Getting his village back, and then the whispering. They whispered for days. Words. Sentences. Shit he didn't want to listen to. Shit he didn't need to think about. Anything and everything - whatever it'd take to MAKE him consume them.
And since he couldn't, he sat there and listened. And then lost them again anyway.
He doesn't know what to do, but he also doesn't want to lose anyone else. Not... right now.
...Not ever.
The fuck does he do. ]
5/5
This one freezes for a bit, staring and unresponsive. But he's done this before and (sorta) comes to again quickly enough, even if he's still a bit thousand-yard-stare-ish. ]
...I'm not helping here...
[ That determined, he turns to swim away, only to realize that there's no one else here, should he leave Ryou here alone or - he turns back again, swimming in a circle, before he decides that no really he isn't being helpful and turns to swim away again, only - you get the idea.
So now the Ring-Spirit is now uselessly circling and circling in the water, his breathing erratic, his thoughts are stuck in a loop.
It'll pass. Eventually, probably. ]
no subject
Yes, there were words in there, but Ryou has a feeling that in trying to be "helpful" the Ring-Spirit's just gotten himself bothered. And...Ryou hates that he actually feels some kind of bad for him.]
Look, listen. We process things differently. I like playing games to forget but I am...just not ready to let myself feel better. I know that it's terrible. It does suck. [Sigh. Ugh, he hates this, it's making him feel awkward.]
I don't know if you can relate to this, but it feels in poor taste to play games and think "yes this is so much better" after killing my sister. I can't just think about Monster World when that awful man admitted to helping push me down a path that I didn't want! Because I'm angry, and I'm sad. I need to feel that.
I guess I need to process it. But I can't.
[Aaaand now he's awkward again. You know, he doesn't mind the Ring-Spirit leaving right at that moment after all. This is stupid. He is wasting the spirit's time with this.]
no subject
It's never going to stop.
[ His confused paddling ceases. He continues to turn a bit as the momentum slowly dissipates into the rest of the pond, but he has a long twisty neck and easily cranes it around to stare back at Ryou.
The Ring-Spirit may be in swan-form to avoid giving away his facial expressions, but the manic grin is audible. His voice is taking on an inhuman rasping quality. ]
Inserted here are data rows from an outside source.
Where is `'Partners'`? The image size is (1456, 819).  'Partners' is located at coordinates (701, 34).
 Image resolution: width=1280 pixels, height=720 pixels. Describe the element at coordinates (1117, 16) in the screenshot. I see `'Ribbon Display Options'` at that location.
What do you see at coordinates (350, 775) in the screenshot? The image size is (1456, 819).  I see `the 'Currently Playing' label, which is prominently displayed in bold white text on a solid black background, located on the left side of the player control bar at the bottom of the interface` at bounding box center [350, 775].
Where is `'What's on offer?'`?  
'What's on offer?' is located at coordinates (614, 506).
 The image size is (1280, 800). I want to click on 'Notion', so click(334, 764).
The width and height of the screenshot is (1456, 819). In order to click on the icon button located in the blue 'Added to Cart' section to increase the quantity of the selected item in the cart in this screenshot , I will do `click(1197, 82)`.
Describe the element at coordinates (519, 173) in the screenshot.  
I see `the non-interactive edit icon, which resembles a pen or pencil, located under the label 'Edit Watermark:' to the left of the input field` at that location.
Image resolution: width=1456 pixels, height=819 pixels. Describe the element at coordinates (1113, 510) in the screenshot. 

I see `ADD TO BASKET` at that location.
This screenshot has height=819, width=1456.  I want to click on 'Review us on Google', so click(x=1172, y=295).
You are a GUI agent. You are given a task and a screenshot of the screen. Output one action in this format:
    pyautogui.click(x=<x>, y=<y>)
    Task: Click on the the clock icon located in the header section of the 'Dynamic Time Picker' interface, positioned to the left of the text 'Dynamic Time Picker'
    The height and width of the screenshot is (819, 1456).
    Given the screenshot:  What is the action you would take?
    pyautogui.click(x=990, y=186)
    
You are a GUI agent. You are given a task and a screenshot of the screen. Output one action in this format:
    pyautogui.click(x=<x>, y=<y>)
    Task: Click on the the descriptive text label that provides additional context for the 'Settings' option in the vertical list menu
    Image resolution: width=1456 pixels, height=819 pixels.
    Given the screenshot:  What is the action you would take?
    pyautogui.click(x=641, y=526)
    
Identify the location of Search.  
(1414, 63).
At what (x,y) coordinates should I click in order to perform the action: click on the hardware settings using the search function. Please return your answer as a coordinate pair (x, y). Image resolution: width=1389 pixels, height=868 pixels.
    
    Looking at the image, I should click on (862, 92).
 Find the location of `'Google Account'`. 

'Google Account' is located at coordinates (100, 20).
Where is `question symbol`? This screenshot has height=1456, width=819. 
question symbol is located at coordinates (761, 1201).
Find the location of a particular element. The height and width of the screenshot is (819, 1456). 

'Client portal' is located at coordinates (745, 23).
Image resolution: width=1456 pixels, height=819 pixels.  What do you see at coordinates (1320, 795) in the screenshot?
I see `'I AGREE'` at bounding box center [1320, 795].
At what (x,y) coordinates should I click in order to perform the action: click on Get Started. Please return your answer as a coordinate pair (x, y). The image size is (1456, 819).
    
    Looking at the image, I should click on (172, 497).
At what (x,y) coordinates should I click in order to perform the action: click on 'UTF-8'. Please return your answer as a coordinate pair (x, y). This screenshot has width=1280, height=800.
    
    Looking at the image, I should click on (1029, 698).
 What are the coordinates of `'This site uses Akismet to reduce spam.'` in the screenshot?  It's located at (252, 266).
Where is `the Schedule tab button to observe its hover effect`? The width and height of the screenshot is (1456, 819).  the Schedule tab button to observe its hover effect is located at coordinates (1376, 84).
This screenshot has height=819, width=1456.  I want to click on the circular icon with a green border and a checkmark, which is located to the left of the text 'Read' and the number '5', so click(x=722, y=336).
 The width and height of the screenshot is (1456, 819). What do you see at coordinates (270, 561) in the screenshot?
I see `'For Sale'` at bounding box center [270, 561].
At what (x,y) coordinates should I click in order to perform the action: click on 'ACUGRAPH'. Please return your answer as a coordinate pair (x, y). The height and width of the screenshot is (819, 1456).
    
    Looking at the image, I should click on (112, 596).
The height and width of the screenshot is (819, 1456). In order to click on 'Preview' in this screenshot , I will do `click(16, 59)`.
You'll feel better while you play, and the instant you stop it'll all come right back~!
"Processing" won't change anything - you're angry and sad, and you'll stay angry and sad, and it'll get worse~! H-haha-ha-hahah-ha-! [ Abruptly, the swan takes wing. The laughter's just getting more unhinged.
It's clear he means to fly off, but he hasn't gotten far yet, if Ryou still wants to engage with uh.